In our laboratory, we are trying to find different metal complexes or dyes, which can be used as the visible light responsive photocatalyst for organic transformations or water decontamination. Recently, we found that resin supported Eosin Y is an effective photocatalyst which utilizes visible light and helps in the photoreduction of 4-nitrophenol to 4-aminophenol. Very recently, we have also shown that the synthesis of 2-arylpyridine can easily be achieved by a photocatalytic route using Ru(bpy)₃]²⁺ as a photoredox catalyst.¹² Methodologies for basic reactions like selective oxidation by green process are highly demanding.¹³ Hence, reports on this are frequently found in the literature. There are several methods for aerobic oxidations of alcohols in the literature which involve a bromine-catalyzed route in the presence of acid additives and/or light sources.¹⁴ However, in most of these cases the effective oxidation needs a large amount of bromine. Itoh and co-workers showed that primary alcohols can be converted to carboxylic acids in the presence of inorganic bromo additives under UV irradiation.¹⁵ Later, the same group reported that when MgBr₂·Et₂O was used as the bromo additive, the oxidation of primary alcohols to carboxylic acids occurred under visible light irradiation.¹⁶ They proposed that the oxidation had occurred through an aldehyde intermediate.

To our surprise, unlike Itoh's work, when photooxidation of 4-chlorobenzyl alcohol (reaction conditions: 10 mol% BDMS, acetonitrile, oxygen atmosphere, and visible light irradiation) was carried out, it yielded the corresponding aldehyde as the exclusive product (Scheme 1) after 4 h of irradiation. Even after prolonging the irradiation for 12 h, we could not identify any carboxylic acid as the product of the present photoreaction. This initial result indicated that BDMS can provide better selectivity in the photooxidation reaction with respect to other inorganic bromo-reagents. According to Itoh and co-workers, the latter could help to stop the reaction with carboxylic acid as the final product in the photooxidation process. Hence, the BDMS system offers better control in the oxidation step, where the oxidation can be frozen in the aldehyde stage.
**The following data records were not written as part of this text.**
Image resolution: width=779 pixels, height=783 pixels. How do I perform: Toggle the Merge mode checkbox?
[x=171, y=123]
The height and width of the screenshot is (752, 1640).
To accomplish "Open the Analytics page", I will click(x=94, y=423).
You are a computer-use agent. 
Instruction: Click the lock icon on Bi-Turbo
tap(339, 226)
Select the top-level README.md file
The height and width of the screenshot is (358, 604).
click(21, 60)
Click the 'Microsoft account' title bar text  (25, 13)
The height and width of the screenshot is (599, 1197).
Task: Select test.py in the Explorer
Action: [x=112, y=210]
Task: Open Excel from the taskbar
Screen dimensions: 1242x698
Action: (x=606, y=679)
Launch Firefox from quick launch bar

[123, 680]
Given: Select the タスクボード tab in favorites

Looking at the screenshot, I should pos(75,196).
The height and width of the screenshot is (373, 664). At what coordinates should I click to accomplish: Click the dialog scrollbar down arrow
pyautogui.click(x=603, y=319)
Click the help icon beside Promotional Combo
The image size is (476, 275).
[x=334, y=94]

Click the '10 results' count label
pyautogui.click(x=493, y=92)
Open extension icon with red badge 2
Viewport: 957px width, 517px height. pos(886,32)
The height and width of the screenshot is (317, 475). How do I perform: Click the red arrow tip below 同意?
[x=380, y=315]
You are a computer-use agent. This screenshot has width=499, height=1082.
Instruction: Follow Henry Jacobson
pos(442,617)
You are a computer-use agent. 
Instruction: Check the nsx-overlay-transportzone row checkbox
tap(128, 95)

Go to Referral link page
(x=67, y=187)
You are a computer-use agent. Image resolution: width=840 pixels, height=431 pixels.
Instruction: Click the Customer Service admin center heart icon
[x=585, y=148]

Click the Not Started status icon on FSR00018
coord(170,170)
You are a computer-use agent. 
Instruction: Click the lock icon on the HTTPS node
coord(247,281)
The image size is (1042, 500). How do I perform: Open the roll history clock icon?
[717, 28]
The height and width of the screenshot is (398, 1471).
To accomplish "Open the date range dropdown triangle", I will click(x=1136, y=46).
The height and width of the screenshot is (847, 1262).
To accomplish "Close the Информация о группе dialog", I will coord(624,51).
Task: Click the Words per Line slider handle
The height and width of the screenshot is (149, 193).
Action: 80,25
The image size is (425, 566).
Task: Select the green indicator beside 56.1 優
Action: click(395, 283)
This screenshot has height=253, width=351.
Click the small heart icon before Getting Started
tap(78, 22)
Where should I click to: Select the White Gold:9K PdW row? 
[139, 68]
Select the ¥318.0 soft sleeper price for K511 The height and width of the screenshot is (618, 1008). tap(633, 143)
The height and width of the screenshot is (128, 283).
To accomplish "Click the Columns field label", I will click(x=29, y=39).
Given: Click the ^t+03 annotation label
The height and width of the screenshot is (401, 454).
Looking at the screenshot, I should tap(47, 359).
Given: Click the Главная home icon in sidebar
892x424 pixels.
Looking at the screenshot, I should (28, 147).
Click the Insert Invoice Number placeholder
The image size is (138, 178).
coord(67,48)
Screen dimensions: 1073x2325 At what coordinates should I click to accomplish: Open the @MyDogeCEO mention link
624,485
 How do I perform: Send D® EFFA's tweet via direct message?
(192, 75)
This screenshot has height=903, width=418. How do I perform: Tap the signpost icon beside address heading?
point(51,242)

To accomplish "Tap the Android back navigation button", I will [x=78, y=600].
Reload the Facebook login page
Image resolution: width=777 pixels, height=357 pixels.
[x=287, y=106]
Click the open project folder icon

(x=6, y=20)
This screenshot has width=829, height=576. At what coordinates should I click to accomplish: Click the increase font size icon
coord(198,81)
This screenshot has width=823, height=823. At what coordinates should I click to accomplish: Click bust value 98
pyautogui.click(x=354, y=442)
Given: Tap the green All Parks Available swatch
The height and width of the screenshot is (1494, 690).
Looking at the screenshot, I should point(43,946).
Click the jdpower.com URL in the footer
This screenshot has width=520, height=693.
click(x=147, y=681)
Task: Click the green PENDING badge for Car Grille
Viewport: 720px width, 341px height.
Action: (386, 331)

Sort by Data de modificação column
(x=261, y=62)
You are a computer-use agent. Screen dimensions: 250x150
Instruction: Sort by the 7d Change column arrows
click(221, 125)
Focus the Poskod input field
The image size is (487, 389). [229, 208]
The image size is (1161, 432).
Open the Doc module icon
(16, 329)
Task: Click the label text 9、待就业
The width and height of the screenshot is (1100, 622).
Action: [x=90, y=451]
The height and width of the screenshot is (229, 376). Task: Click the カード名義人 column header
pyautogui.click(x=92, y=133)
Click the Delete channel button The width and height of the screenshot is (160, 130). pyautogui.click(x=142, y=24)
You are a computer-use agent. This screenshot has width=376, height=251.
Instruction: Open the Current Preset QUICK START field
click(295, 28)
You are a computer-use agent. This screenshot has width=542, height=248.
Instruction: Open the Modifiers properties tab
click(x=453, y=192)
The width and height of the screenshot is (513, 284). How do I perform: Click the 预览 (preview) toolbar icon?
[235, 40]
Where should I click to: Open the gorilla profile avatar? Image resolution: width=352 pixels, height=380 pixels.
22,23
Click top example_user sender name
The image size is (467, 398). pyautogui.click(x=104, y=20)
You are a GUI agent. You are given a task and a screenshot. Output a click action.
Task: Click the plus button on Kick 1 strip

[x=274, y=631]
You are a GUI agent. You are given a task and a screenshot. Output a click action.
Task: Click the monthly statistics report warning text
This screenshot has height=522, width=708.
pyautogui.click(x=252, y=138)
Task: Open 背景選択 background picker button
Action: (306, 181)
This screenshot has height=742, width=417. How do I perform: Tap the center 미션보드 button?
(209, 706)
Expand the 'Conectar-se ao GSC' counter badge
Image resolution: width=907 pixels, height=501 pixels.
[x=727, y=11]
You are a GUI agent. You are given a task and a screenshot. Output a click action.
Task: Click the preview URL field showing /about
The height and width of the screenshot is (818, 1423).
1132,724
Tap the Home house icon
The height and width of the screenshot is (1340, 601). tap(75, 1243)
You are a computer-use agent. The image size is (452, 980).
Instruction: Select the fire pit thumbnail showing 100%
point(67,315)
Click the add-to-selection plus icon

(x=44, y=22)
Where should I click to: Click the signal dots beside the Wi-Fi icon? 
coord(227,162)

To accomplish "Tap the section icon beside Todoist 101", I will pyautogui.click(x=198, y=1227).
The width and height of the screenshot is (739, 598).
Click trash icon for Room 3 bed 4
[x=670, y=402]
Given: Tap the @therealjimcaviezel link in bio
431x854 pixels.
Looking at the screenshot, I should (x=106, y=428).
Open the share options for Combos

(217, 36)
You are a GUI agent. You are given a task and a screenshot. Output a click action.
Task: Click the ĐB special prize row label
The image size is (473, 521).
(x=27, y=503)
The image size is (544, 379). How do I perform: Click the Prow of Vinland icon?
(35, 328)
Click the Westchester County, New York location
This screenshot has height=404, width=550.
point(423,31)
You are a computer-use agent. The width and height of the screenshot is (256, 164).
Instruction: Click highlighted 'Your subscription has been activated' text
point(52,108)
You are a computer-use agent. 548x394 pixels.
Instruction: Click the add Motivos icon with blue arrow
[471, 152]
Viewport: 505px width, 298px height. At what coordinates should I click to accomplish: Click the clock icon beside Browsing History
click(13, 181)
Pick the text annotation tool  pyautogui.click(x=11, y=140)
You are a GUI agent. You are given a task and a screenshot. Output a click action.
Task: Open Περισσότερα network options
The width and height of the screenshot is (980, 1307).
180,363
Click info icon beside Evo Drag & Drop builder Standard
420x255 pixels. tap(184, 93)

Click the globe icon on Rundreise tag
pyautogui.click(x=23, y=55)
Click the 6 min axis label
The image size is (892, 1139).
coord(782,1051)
Scheme 1 Oxidation of 4-chlorobenzyl alcohol to 4-chlorobenzaldehyde under the visible irradiation (45 W CFL).

Moreover, photocatalytic activity of BDMS is not established in the literature. The application of BDMS for the visible light assisted photocatalytic oxidation of organic compounds is also a novel green proposal. From a green chemistry point of view, photocatalytic oxidation of organic compounds under metal-free conditions, with the utilization of molecular oxygen and visible light, is a growing area. Hence, in this present study, our focus is directed on visible light assisted photocatalytic selective oxidation of benzylic alcohols to carbonyl compounds under an oxygen atmosphere and metal-free conditions.

Results and discussion

In organic synthesis, BDMS has been used as a potential reagent as well as an effective pre-catalyst.¹⁷ For example, BDMS has been employed as a brominating agent in the α-bromination of β-ketoesters and 1,3-diketones,¹⁸ it has also been used as a catalyst in the aza-Michael reaction¹⁹ and Mannich type reactions.²⁰ Furukawa et al. have shown that alcohols are converted to corresponding bromides when they are heated at 80 °C in the presence of BDMS.²¹ Hence, when 1 mmol of 4-chlorobenzyl alcohol was heated with 1 mmol of BDMS in acetonitrile for 4 h, 4-chlorobenzyl bromide was found to be as the exclusive product (Scheme 2) in a high yield (90%).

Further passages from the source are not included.